--- Problem to solve ---
Reproduce only the lines that run from the line containing "You are a GUI" to the end of the entries below, exactly as they stand.

--- Extracted information ---
━━━
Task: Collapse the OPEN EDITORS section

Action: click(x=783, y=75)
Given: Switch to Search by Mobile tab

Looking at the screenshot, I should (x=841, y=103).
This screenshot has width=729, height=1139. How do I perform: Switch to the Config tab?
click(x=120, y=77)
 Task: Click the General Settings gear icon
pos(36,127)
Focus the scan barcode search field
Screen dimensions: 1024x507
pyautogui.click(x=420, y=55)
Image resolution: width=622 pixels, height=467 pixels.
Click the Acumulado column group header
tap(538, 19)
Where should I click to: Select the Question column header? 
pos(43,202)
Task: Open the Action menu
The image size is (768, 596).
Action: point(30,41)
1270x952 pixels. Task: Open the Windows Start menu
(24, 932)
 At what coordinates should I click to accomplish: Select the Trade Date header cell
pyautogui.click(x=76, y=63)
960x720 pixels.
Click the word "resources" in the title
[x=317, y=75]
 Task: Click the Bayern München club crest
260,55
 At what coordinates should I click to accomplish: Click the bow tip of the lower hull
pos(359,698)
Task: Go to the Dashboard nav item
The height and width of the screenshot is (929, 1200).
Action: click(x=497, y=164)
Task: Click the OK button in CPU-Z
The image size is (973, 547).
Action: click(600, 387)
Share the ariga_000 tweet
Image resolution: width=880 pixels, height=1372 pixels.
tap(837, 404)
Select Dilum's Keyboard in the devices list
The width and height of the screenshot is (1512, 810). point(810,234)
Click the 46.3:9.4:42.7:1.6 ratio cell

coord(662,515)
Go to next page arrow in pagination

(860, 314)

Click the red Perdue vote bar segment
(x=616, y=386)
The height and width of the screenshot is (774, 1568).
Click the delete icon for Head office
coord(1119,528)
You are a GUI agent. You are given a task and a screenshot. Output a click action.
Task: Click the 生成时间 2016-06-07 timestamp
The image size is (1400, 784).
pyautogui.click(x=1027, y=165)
━━━
--- Answer box ---
You are a GUI agent. You are given a task and a screenshot. Output a click action.
Task: Click the 生成时间 2016-06-07 timestamp
The image size is (1400, 784).
pyautogui.click(x=1027, y=165)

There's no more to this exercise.